Monday, June 1, 2009

Spur of the Moment San Francisco

We were supposed to be camping on Lake Shasta today, but when the forecast called for a 25% chance of thunderstorms, we decided that taking an aluminum boat across the water to sleep under the stars during potential lightning sounded less than fun. So, my brilliant husband suggested we take a spur of the moment trip to San Francisco instead. I just have to love that adventurous spirit which remonds me of when we were young and free. We've been wanting to go for months, and a travel deals email newsletter I subscribe to just happened to recently post a special on the newly remodeled Hotel Tomo in Japantown. We booked a room yesterday, loaded the animals food and water bins last night and hit the road at 6:30 this morning. I gotta say, the internet is just so darn handy for travel. In less than an hour on a Sunday night I was able to book a bargain room and find more than enough free and cheap stuff to do all over the city.

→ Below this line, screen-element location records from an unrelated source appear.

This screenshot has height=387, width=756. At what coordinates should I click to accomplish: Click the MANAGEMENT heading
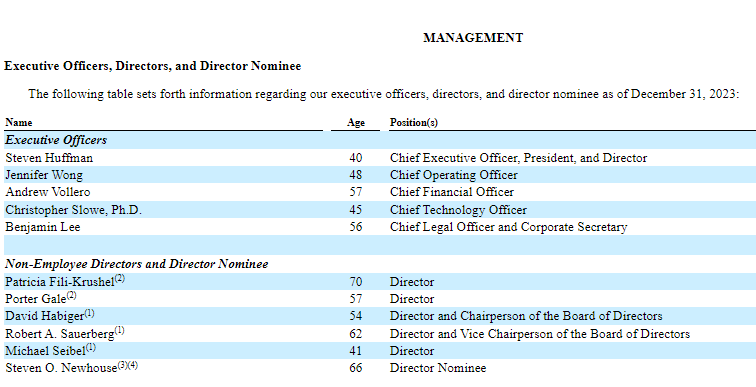pyautogui.click(x=473, y=38)
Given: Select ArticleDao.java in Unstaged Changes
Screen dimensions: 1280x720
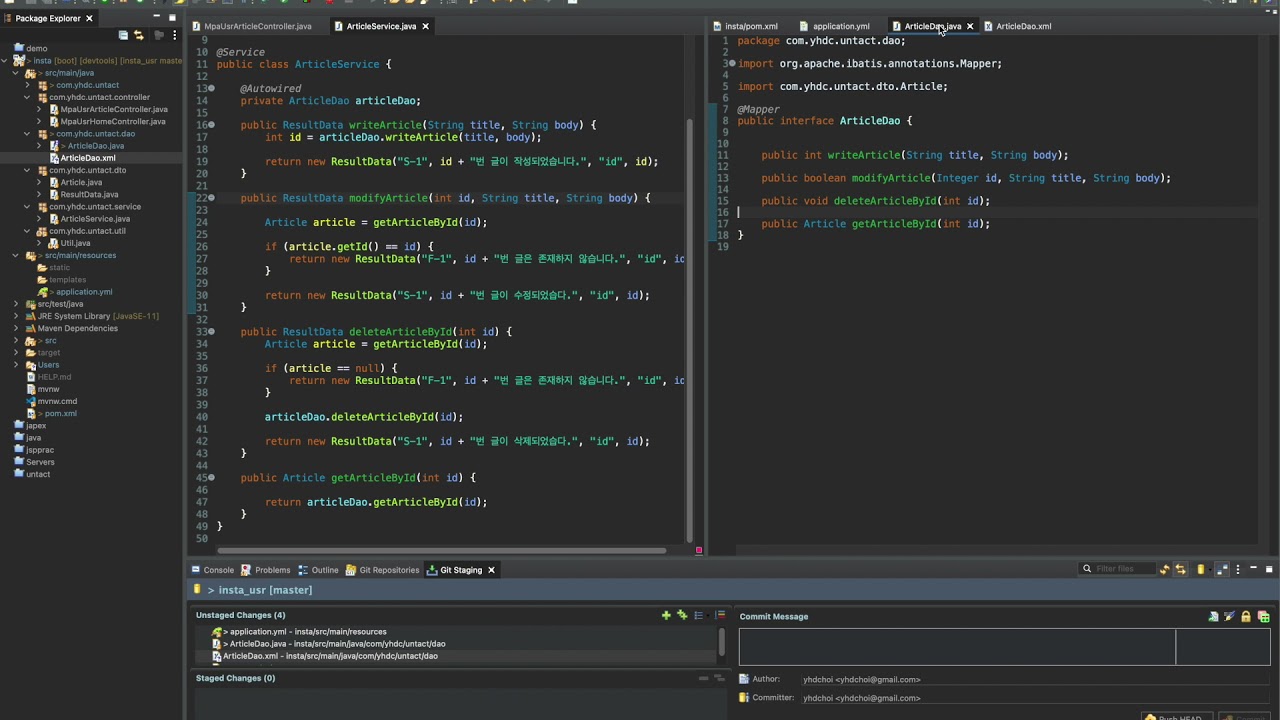Looking at the screenshot, I should 329,644.
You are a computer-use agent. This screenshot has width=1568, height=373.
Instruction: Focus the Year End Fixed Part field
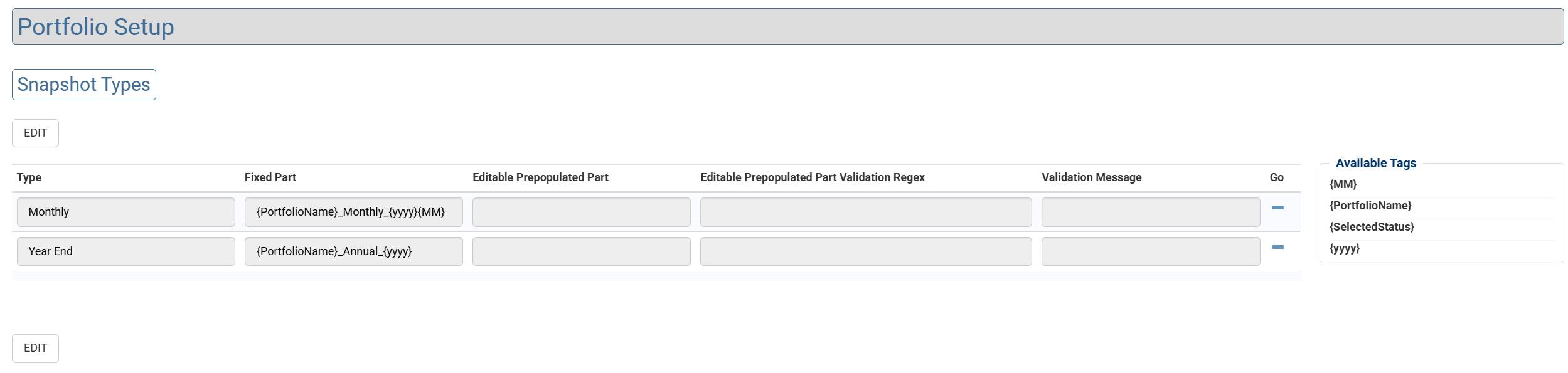click(353, 251)
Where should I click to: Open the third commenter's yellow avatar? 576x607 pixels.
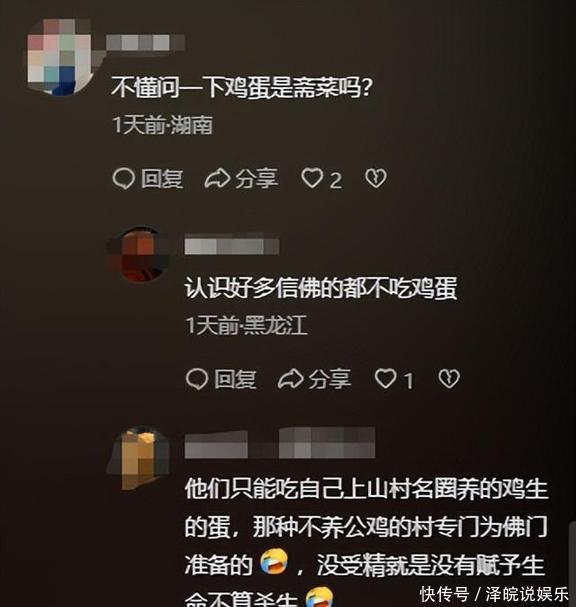(x=139, y=458)
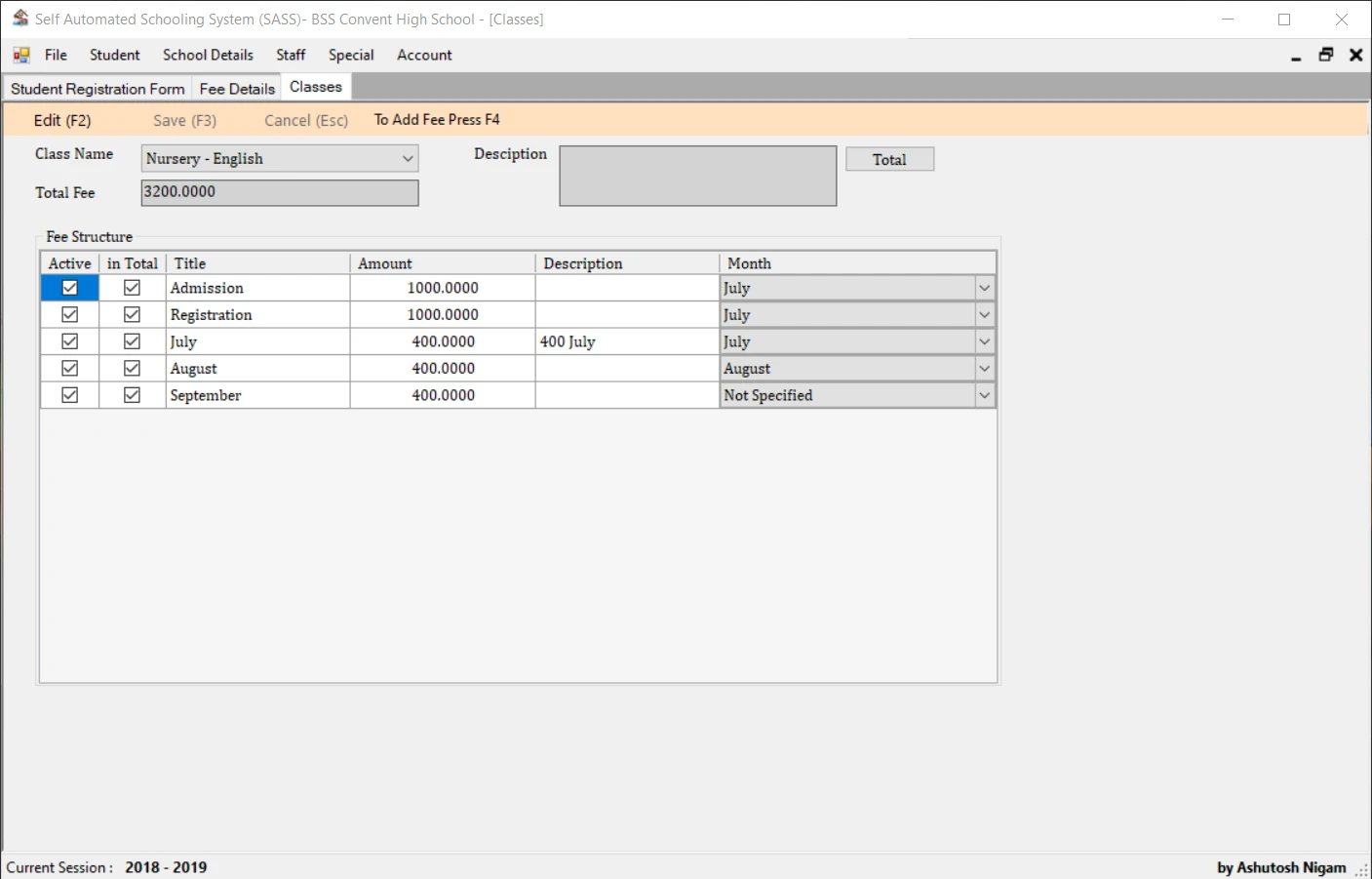This screenshot has width=1372, height=879.
Task: Open the Student Registration Form tab
Action: coord(97,88)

After sleeping through the alarm and snooze, we still arrived in time to start a walking tour of Fisherman's Wharf. We had to bail on the tour early, as it was freezing and although the guide was nice enough, at every frigid stop he just took too long with his talking, and we were shivering. I know public speaking isn't always easy, but limiting “uuuum” and “uuuhhh” from a speech really can keep things moving. We needed to buy beanies for the kid's heads and eat chocolate at Ghirardelli, so we snuck out on our own. We explored boats, shops and maritime history, played with antique amusements, and ate $50 worth of clam chowder in sourdough bread bowls which we do every time we go to San Francisco (so much for cheap.) How wonderful to be in a city where you can just walk into an art gallery and see works by Dali, Picasso, Chagall, and Warholl.

After we had our fill of the area around the piers, we headed to the Presidio which has some beautiful old buildings, lovely waterfront and wooded trails and of course, lots of history. Fort Point is at the foot of the Golden Gate Bridge and has all sorts of wonderful old brick halls, spiral staircases and passageways for kids to run through. If it hadn't been windy enough to blow Dorothy back to Kansas, we might have walked across the Golden Gate Bridge, but it was beyond blustery, so we skipped that.

We checked into the Hotel Tomo, which I must say is the funnest hotel in the Best Western chain I have ever stayed at. It features Japanese pop culture d├ęcor galore, cool chairs, colorful doors, and full wall anime murals in every room. After a bunch of snacks, multiple trips up and down the elevator- stopping at most floors, a few short moments of rest, and a much deserved glass of wine, we are off to go explore the neighborhood. Adventure is good.